[Start of Records supplied]
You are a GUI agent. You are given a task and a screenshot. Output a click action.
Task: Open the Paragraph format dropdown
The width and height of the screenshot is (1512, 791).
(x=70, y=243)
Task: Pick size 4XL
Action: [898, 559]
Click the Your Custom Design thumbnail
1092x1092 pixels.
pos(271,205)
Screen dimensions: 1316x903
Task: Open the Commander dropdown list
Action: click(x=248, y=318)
[End of Records supplied]
§ Task: Swap every "screenshot" in these lines for "screen capture" and leave the rest unchanged.

§ Answer:
You are a GUI agent. You are given a task and a screen capture. Output a click action.
Task: Open the Paragraph format dropdown
The width and height of the screen capture is (1512, 791).
(x=70, y=243)
Task: Pick size 4XL
Action: [898, 559]
Click the Your Custom Design thumbnail
1092x1092 pixels.
pos(271,205)
Screen dimensions: 1316x903
Task: Open the Commander dropdown list
Action: click(x=248, y=318)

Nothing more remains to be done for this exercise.